Psikolog ablamın tavsiyesi ile pdf formatını indirip ( öğrenciydik o zamanlar zeytine kafa atıyoruz) okumaya başladım.
Vallahi bunca zorluk ( adam soykırımdan çıkmış) içinden çıkıp kalem bile tutabilmesi mucize iken neler yazmış neler, canını yediğim.
freud diyor ki; "insanların temel ihtiyaçlarını karşılamalarını kısıtlarsanız hayvanlaşır ve ahlak mahlak tanımaz birbirlerini öttürürler."

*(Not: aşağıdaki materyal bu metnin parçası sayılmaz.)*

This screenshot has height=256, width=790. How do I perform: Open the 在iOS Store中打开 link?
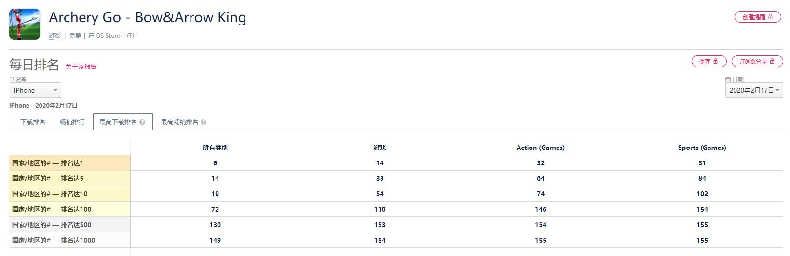[x=113, y=36]
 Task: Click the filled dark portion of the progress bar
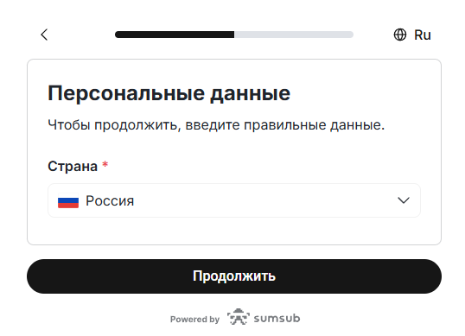click(x=175, y=35)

frankl da tam bu noktada devreye giriyor: hayır freud! yanlışsın dayımın oğlu diyor. asıl insanın, insan olmaklığı tam da bu gibi durumlarda belli olur. insanlar bu gibi durumlarda; çalmadan, çırpmadan yaşayarak kemalatlarına ererler ve kamil olurlar diyor. niyeyse tasavvuf'a kaymış. frankl biraz elitist yaklaşmış olaya. nereden mi anlıyoruz bunu? başlıca kavramları olan; insanlık, kemalatına ermek gibi şeyler romantik yaklaşımlardır. günümüze bakıyoruz ki hiç öyle nazi kamplarına gerek yok. insanların birbirlerine karşı bastırılmış nefretleri, kampları gül bahçesine çeviriyor. Hass*ktir denilebilir ama performansa dayalı incelediğimizde zamanının ötesinde, iş bu incelememde kapı gibi karşınıza koyacağım.
sonuç olarak, frankl çok iyi niyetli bir adam, allah ondan razı olsun. çalışmalarına dil uzatmak haddimiz değil. yaptığı; insanların, gündelik hayatlarında olan ve kullanageldikleri şeyleri dizgeleştirip bize sunmak, e zaten bilim de böyle bir şey.